I don’t know if any of us were truly greeted that way, but we got the tone. So rather than be cowed we decided to put it to good use.
The agriculture, sports, and summer student added it to their titles, and so did I. We became AgBitch, SportsBitch, SummerBitch, and me, being the senior reporter, took the esteemed title of SeniorBitch.
It was wonderful. The word didn’t offend us; it made us strong and powerful and I think it even helped us do our jobs. I came up with what the letters stood for: Beautiful, Intelligent, Talented, Confident, Happy.
It made us even stronger. We were the reigning bitches.

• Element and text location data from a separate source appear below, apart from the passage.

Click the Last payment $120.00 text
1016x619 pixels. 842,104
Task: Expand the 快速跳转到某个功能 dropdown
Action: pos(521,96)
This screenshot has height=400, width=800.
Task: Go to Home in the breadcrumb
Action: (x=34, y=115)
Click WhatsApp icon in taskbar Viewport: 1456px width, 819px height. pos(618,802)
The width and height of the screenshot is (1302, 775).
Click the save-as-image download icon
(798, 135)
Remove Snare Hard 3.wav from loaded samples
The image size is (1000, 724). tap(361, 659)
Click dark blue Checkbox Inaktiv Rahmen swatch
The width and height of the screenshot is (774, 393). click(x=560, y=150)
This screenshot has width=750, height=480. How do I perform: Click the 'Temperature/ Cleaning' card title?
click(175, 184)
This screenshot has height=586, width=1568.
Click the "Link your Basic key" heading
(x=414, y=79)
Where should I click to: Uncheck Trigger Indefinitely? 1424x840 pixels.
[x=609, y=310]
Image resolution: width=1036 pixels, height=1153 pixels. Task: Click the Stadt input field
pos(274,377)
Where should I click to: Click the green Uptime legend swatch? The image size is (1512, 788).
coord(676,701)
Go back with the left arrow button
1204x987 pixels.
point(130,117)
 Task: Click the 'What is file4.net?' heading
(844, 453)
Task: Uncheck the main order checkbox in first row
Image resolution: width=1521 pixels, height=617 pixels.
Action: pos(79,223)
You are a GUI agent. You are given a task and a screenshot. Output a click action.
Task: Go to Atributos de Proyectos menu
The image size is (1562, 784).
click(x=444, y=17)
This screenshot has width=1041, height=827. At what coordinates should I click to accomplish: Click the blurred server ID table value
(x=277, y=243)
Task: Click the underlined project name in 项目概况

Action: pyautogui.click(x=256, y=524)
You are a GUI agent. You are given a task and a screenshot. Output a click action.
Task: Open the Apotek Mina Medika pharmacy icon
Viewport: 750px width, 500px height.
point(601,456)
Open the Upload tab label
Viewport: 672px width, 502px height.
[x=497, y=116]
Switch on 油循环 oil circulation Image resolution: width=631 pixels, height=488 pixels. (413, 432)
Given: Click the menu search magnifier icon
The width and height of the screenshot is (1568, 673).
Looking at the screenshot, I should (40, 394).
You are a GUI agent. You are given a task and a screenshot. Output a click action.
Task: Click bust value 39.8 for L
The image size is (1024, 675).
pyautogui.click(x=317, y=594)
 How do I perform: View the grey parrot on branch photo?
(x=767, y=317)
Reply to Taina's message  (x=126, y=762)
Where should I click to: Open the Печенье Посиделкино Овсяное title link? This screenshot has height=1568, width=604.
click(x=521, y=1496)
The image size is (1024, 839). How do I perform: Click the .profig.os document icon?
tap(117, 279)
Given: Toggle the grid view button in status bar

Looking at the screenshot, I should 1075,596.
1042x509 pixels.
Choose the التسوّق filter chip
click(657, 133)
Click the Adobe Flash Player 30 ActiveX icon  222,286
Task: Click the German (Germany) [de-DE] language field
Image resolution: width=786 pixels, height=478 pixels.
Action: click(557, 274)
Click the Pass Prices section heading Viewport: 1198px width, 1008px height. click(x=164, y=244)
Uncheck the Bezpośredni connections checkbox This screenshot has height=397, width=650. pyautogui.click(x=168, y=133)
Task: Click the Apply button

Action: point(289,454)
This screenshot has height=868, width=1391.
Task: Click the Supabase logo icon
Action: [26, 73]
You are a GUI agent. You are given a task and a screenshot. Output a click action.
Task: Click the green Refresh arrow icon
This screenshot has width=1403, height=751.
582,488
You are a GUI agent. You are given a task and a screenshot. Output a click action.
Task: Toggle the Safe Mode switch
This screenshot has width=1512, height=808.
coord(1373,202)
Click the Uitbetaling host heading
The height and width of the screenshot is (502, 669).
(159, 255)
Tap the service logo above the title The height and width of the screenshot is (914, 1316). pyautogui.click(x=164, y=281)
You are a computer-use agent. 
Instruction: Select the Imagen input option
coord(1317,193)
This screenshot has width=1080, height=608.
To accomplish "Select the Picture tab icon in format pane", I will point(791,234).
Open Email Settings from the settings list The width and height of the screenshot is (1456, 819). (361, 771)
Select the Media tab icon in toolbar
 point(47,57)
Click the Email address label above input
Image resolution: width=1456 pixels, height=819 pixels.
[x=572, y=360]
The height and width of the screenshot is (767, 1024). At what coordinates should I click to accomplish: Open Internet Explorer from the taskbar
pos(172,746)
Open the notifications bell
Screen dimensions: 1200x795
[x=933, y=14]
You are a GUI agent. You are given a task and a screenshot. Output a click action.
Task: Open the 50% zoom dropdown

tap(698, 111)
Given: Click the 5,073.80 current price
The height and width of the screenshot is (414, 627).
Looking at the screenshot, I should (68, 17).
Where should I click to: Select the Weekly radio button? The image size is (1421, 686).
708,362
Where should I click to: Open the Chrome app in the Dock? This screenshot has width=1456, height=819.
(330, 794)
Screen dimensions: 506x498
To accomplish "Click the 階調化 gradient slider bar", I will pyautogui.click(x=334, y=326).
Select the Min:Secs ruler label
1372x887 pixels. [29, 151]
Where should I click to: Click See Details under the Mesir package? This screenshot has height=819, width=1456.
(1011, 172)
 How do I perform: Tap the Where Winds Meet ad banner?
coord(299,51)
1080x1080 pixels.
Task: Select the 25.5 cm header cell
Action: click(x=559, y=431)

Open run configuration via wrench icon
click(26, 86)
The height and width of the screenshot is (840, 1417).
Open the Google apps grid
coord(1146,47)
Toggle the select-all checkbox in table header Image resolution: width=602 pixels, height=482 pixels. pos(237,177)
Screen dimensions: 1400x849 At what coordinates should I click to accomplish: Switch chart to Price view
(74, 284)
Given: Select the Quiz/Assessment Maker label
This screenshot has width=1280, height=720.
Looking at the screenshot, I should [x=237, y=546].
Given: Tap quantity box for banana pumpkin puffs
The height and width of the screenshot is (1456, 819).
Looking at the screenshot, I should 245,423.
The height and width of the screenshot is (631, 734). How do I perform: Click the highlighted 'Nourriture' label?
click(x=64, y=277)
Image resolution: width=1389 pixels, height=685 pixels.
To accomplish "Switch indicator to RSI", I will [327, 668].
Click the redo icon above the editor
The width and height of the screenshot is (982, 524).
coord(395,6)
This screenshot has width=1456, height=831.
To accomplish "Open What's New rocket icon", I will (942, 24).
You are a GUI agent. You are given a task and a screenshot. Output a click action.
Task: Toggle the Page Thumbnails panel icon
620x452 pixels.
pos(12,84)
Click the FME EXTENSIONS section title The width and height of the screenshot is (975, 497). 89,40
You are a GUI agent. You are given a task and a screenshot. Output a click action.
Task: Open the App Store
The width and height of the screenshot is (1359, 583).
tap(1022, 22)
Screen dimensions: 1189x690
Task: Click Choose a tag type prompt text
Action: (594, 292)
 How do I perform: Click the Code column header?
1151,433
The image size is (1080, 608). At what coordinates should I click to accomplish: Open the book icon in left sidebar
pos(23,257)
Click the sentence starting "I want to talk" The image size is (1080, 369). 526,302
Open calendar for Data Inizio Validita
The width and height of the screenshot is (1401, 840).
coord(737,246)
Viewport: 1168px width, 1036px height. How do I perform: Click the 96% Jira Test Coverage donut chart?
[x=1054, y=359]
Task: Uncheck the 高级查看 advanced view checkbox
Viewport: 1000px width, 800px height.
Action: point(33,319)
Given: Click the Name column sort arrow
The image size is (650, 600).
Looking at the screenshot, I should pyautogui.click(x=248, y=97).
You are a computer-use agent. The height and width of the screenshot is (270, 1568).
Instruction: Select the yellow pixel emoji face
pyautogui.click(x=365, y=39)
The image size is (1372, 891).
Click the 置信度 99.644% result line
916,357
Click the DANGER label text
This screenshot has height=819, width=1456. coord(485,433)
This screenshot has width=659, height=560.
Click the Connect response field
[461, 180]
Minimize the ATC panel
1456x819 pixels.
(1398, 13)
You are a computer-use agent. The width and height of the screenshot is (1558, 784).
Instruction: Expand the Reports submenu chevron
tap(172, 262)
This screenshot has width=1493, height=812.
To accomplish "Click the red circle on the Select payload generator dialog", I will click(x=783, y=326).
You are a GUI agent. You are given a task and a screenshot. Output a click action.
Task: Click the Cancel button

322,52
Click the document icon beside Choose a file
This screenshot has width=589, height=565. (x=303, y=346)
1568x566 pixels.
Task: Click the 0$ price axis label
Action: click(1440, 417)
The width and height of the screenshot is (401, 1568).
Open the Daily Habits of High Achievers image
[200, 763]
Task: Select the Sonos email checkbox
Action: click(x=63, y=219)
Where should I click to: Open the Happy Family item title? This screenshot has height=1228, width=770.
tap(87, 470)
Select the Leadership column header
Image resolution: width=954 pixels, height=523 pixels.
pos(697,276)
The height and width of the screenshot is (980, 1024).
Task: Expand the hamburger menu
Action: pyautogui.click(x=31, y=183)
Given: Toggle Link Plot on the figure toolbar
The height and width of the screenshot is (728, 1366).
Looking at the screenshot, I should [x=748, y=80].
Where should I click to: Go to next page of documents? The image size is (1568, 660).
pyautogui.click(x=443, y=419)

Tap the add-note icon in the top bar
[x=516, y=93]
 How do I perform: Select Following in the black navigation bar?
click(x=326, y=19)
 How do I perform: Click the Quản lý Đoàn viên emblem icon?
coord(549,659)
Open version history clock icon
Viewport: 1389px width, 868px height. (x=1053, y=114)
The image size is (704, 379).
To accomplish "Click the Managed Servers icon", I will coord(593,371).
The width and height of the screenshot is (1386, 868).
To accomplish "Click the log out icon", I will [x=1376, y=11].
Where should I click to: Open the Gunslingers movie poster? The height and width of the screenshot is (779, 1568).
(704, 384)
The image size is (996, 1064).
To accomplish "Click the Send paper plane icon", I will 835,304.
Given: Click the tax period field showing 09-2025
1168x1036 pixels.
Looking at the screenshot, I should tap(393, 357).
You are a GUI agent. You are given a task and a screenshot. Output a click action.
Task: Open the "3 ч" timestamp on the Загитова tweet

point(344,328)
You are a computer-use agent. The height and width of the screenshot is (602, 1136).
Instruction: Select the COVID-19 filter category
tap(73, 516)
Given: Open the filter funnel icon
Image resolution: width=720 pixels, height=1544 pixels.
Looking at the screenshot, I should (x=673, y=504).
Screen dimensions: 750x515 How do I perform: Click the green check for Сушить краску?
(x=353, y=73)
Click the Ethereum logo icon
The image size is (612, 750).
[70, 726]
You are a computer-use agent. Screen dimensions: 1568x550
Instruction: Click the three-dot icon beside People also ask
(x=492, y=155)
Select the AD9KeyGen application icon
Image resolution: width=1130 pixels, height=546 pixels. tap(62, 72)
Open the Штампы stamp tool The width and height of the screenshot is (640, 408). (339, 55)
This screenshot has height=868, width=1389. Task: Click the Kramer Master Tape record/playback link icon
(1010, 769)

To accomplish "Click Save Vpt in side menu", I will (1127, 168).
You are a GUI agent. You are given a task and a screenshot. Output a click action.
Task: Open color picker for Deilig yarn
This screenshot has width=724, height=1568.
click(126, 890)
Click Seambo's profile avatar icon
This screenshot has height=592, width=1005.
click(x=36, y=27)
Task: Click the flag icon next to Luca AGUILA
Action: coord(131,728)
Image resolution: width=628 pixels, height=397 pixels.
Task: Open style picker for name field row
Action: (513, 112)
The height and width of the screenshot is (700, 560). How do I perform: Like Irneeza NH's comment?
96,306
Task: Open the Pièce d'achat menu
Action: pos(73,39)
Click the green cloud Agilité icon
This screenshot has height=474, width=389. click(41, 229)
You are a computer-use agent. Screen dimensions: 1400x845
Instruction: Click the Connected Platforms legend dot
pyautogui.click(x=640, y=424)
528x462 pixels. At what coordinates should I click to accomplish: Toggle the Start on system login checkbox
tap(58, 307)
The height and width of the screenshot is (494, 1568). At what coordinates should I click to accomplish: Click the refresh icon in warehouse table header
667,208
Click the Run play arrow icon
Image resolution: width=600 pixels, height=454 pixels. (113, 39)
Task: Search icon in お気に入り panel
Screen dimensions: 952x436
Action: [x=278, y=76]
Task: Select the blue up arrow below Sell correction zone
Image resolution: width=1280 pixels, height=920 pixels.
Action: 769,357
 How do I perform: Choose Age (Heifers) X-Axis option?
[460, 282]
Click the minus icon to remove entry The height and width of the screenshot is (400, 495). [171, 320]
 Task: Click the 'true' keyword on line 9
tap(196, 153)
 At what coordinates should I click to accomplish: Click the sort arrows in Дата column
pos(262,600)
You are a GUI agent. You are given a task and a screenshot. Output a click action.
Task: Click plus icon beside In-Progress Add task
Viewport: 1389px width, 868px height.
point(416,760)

Even if a woman doesn’t think of herself as beautiful or intelligent, hearing about it heals that belief.
Soon you are because it’s made you confident.
When confidence shines through you believe in yourself and you honor your beauty both inside and out. This makes you happy.
Since we were already making a living as a writers the talent aspect of BITCH was taken care of and it was constantly being reinforced. We’d greet ourselves with it.
“Good morning, SportsBitch,” or “Hey, SeniorBitch” or “Is AgBitch around? There’s a message for her.”
We’ve gone our separate ways now, but will occasionally greet one another at lunch or in email with Bitch attached to the new title, like Authorbitch.
It’s a good reminder and I think more women should adopt it. Own the word and own yourself, I say.
Use it and be proud knowing that the bitch in me honors the bitch in you.